Zenith racchiude tutta l’arte di Morricone che spazia dalla magia del suo pianoforte alla sua mano inconfondibile passando per le sonorità dell’orchestra ed uno stile elegante. Io ci ho messo il synth, percussioni e chitarra elettrica per rendere il brano più vicino al mio universo. Un’esperienza professionale che mi ha arricchito di nuove nozioni senza trascurare il divertimento; artisti di questo calibro sono un esempio. Spero che Zenith piaccia a tutti, noi ne siamo orgogliosamente fieri”, continua una delle regine della consolle di casa nostra.

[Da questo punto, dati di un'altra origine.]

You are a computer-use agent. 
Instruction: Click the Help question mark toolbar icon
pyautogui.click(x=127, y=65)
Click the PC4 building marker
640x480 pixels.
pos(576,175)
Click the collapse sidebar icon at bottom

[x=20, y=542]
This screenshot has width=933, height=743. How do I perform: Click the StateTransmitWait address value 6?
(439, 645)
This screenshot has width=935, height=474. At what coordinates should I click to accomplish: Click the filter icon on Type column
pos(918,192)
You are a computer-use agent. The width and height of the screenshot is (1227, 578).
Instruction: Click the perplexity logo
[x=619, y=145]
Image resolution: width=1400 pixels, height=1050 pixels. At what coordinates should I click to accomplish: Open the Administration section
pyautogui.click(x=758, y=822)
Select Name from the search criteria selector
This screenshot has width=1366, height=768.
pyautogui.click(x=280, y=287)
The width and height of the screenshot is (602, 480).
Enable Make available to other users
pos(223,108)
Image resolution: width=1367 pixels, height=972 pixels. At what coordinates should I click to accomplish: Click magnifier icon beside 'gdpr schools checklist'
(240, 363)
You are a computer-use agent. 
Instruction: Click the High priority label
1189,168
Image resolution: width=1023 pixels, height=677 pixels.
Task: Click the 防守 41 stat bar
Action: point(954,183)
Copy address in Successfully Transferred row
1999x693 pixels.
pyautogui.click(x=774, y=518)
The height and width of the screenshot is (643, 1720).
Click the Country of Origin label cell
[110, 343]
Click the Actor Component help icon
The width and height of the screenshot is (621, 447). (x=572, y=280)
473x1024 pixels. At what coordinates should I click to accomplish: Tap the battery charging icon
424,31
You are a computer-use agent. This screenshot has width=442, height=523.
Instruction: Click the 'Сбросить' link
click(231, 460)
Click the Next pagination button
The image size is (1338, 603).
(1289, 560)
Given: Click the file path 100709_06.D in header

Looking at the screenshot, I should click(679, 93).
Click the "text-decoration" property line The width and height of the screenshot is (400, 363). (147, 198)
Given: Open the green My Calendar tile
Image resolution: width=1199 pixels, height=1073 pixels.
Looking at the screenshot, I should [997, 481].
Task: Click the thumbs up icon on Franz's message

I riscontri del live meneghino sono stati positivi: “E’ stata la prima volta per me in questa nuova veste così diversa dai miei canoni tradizionali. Sono una persona che ama le sfide mettendomi in gioco; la musica non conosce ostacoli, è unica e noi non possiamo fare altro che lasciarci andare”.

 

La serata è stata promossa dalla Fondazione Angeletti con l'intento di valorizzare il patrimonio artistico e culturale della città.